(Extracted records)
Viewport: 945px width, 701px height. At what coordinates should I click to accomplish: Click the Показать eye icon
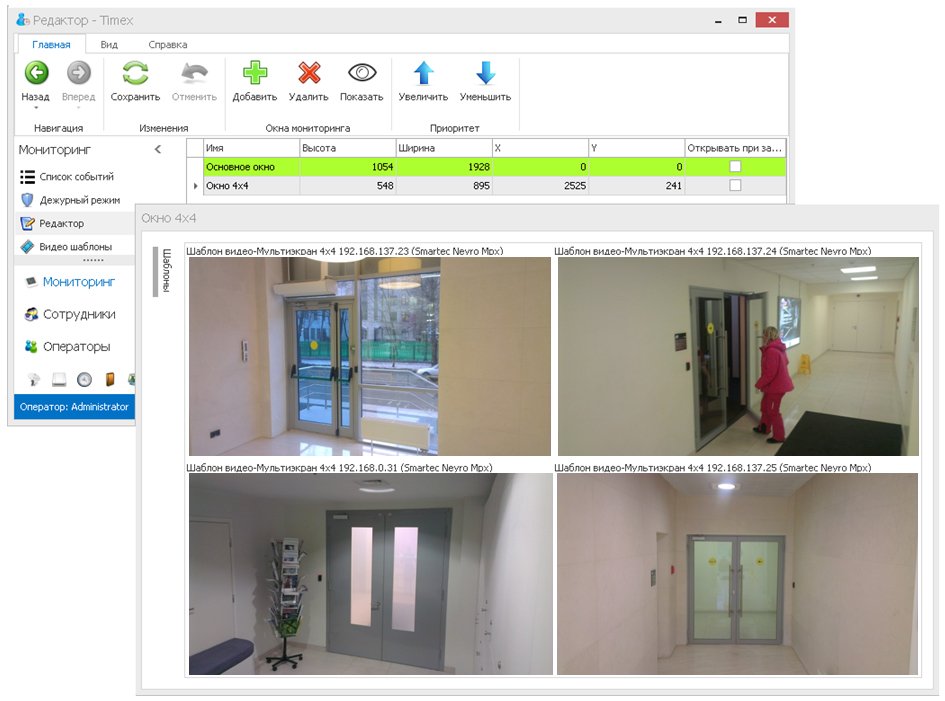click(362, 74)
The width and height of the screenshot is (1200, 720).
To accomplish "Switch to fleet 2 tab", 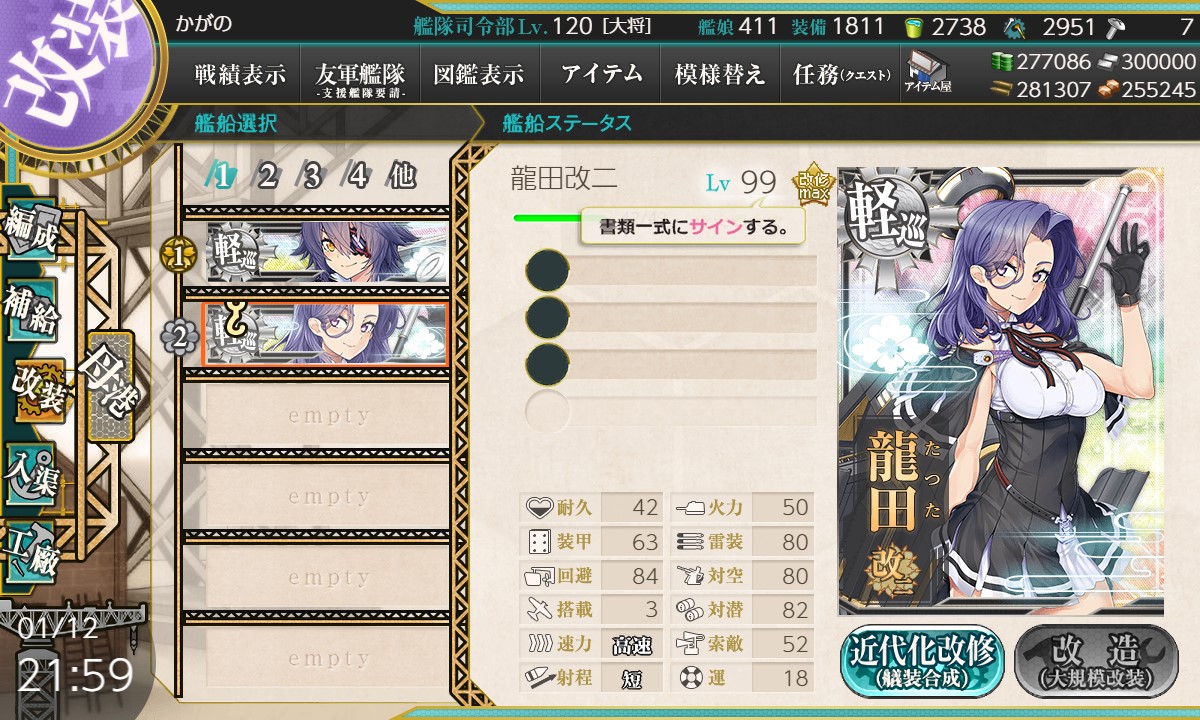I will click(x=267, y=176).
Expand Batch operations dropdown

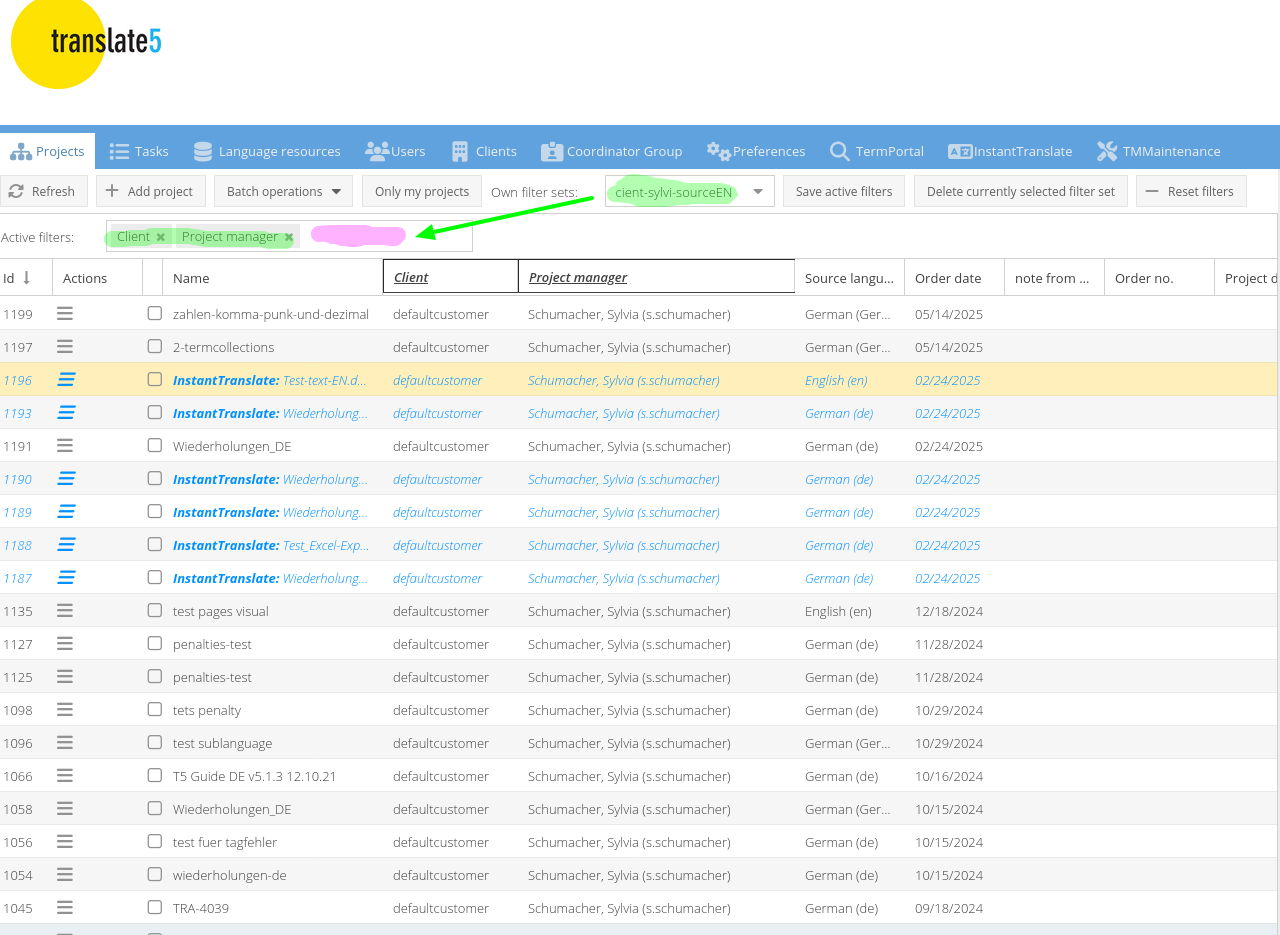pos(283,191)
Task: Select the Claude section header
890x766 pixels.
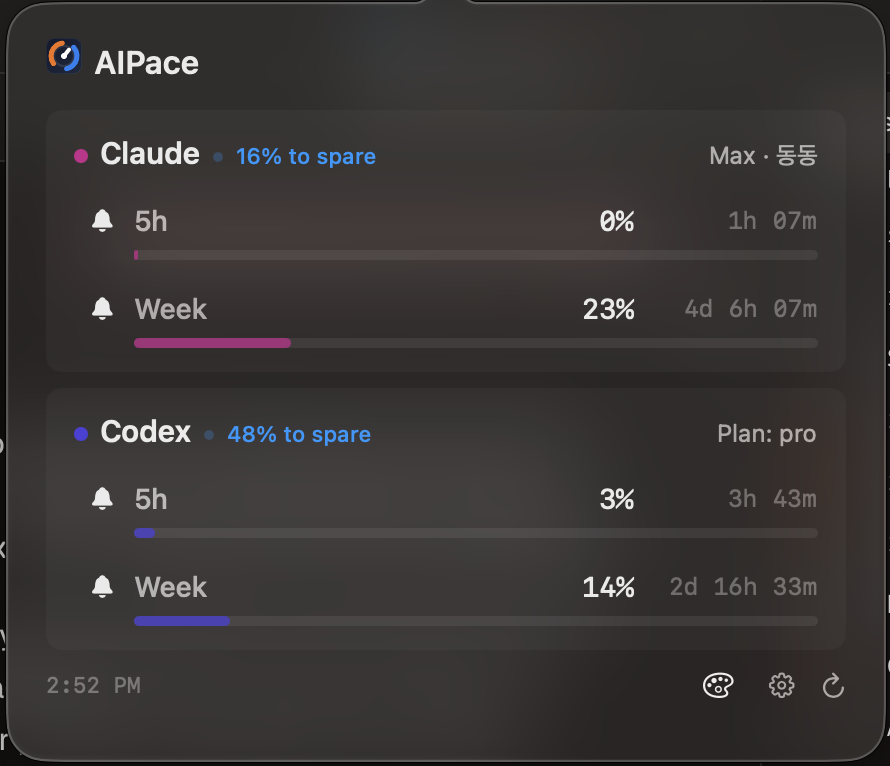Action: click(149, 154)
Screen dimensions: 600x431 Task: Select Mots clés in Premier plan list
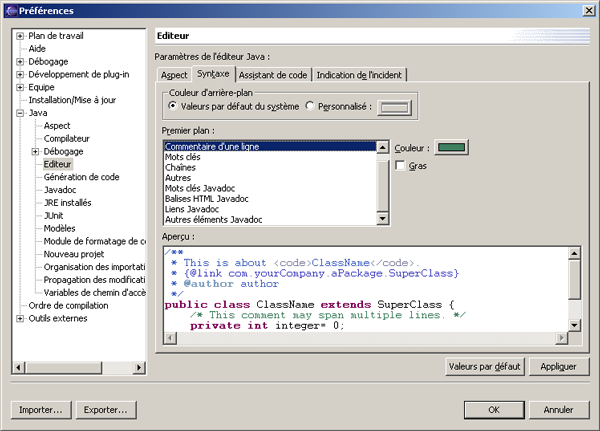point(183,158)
---
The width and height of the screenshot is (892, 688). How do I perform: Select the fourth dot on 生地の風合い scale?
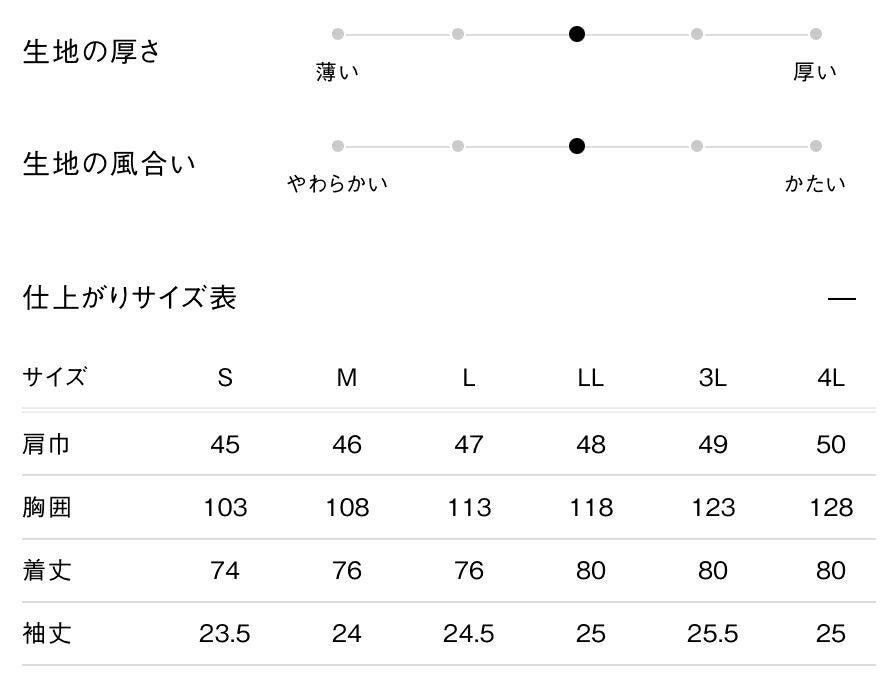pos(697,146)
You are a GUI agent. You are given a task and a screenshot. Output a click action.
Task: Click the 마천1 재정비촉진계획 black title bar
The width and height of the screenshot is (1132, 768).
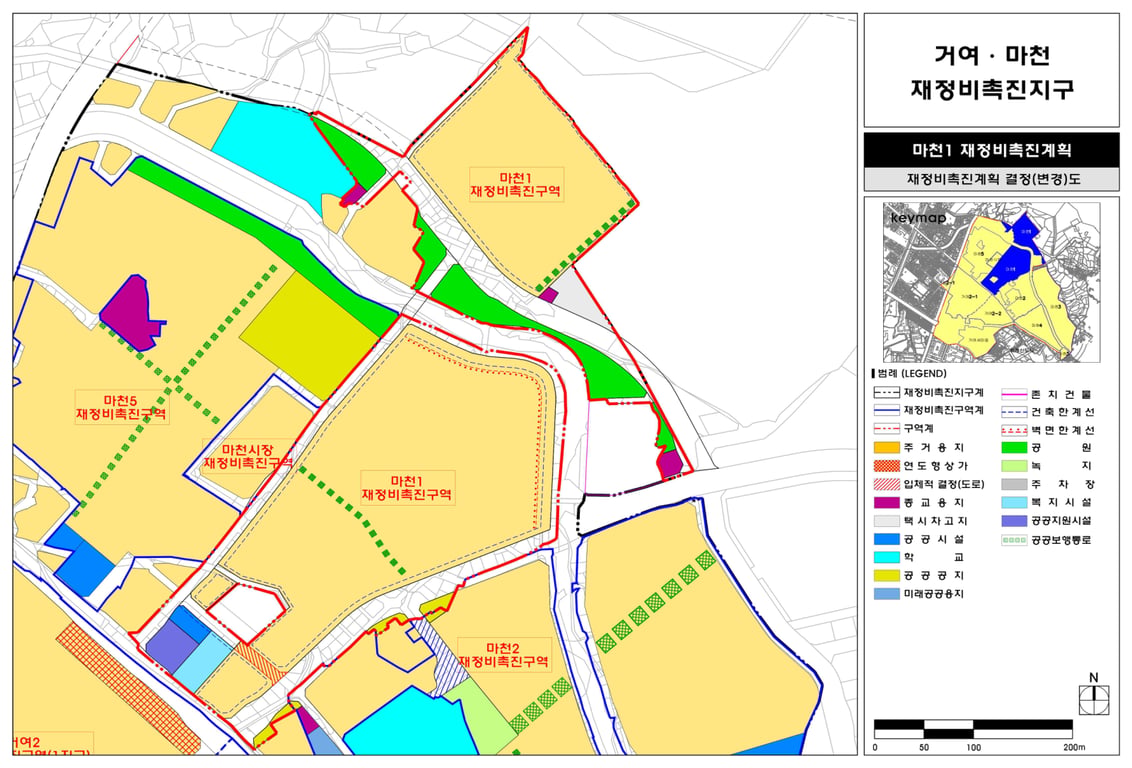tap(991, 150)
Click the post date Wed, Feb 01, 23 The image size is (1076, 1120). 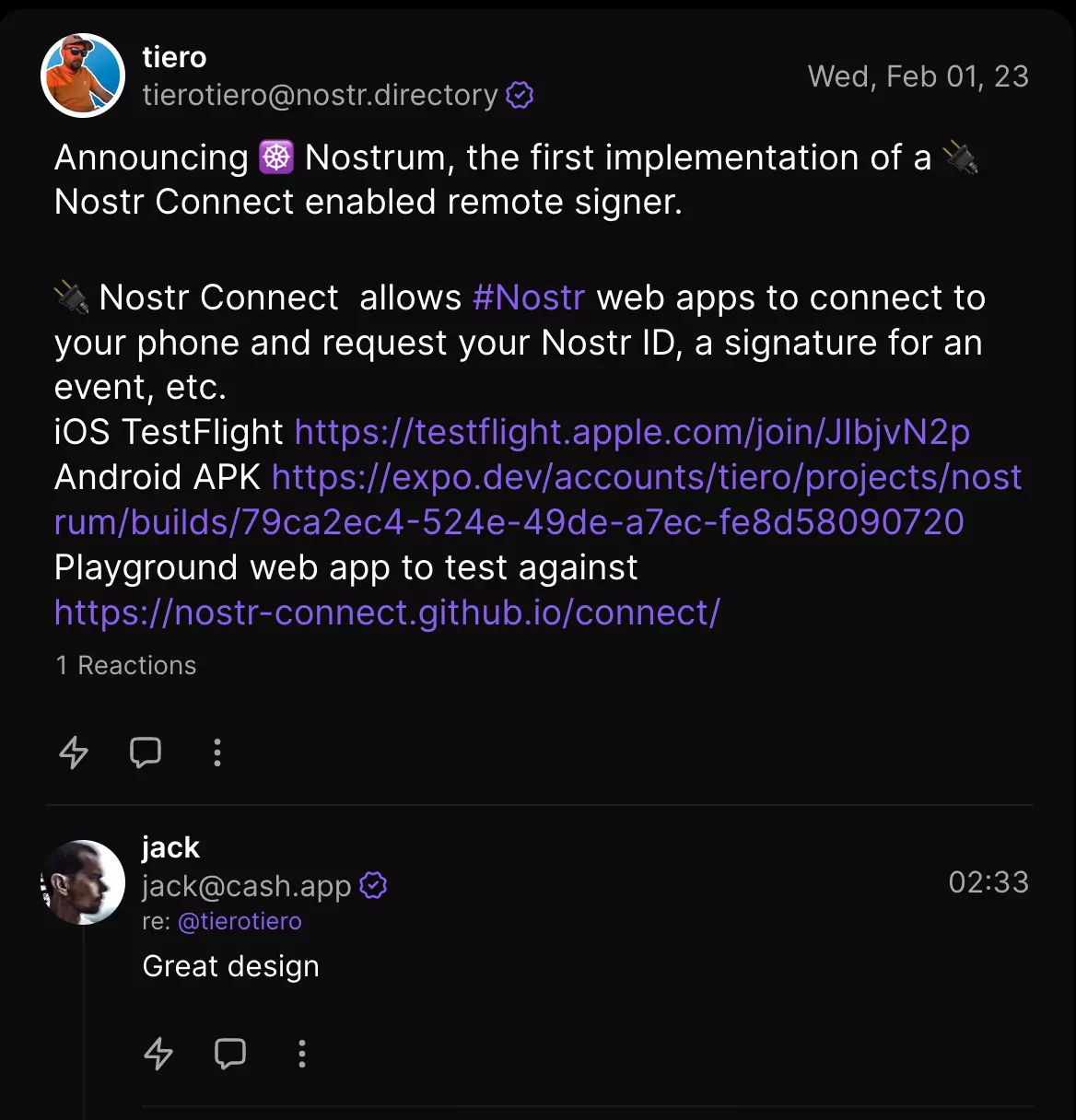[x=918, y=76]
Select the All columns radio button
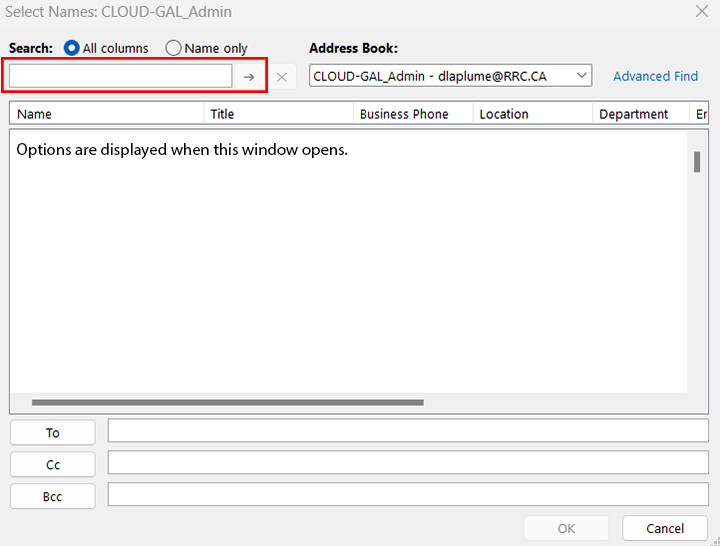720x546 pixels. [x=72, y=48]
...
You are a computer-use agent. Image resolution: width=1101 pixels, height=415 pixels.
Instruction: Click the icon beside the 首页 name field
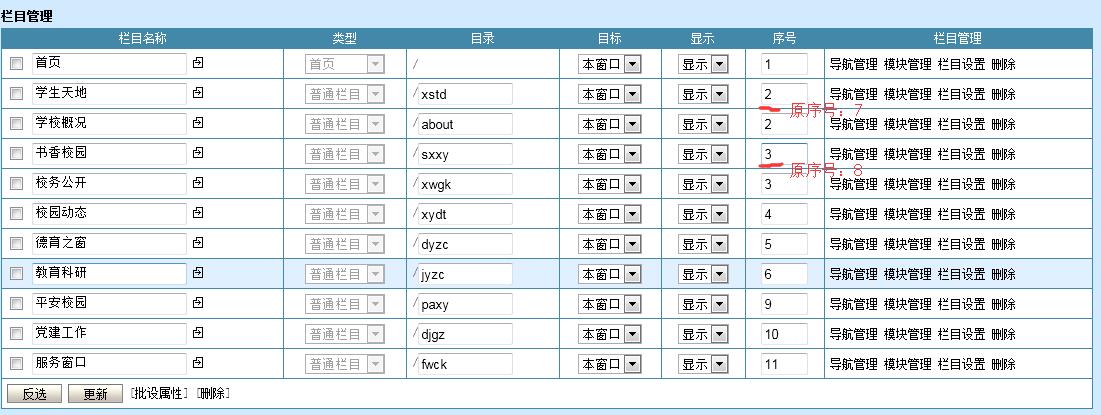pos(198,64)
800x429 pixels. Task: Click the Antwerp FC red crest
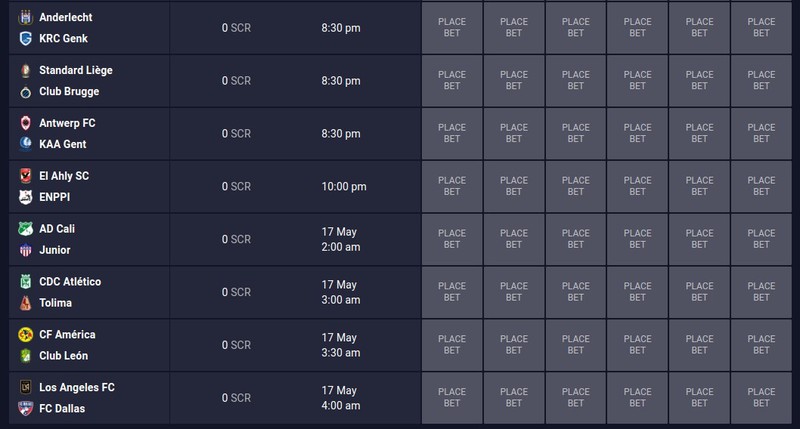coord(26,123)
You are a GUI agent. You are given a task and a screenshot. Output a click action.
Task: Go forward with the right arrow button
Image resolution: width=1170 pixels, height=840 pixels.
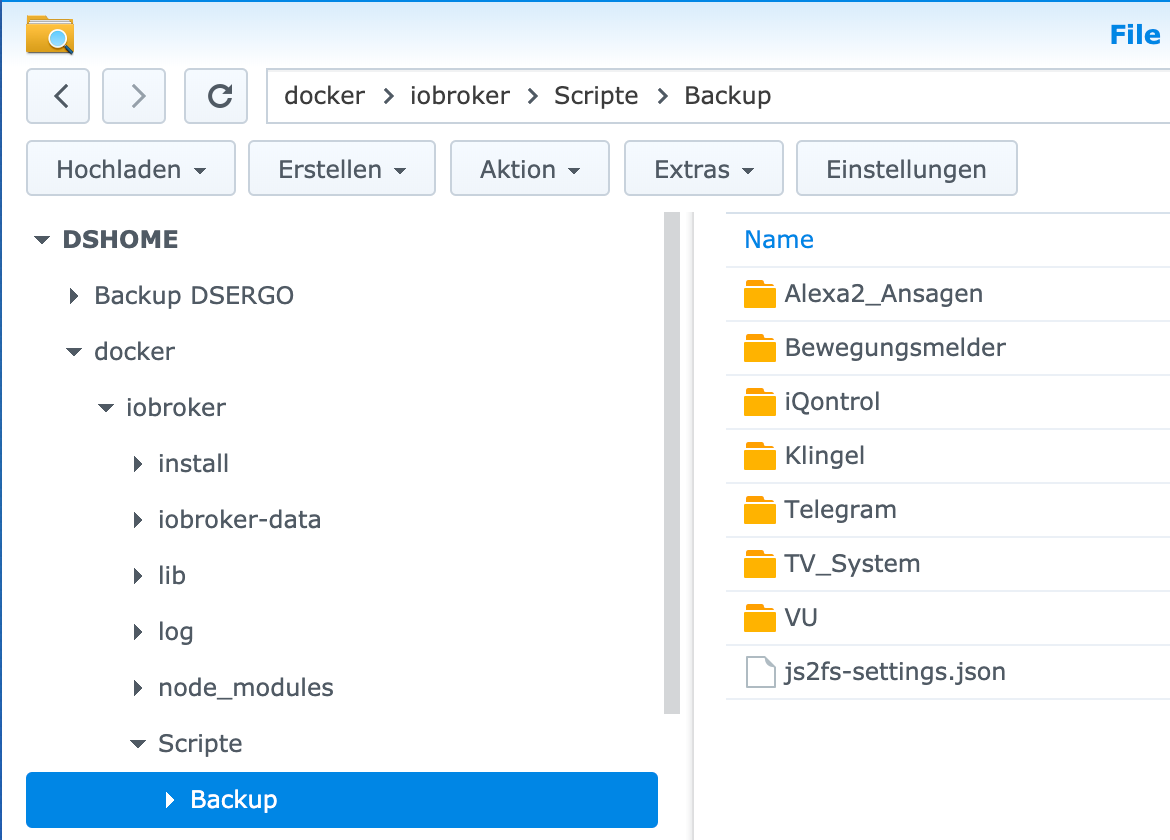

YOUR GOAL: Only lines that contain "resolution" are needed, so copy each of them from the data.

EXERCISE SOLUTION:
You are a computer-use agent. Image resolution: width=1101 pixels, height=415 pixels.
Image resolution: width=1170 pixels, height=840 pixels.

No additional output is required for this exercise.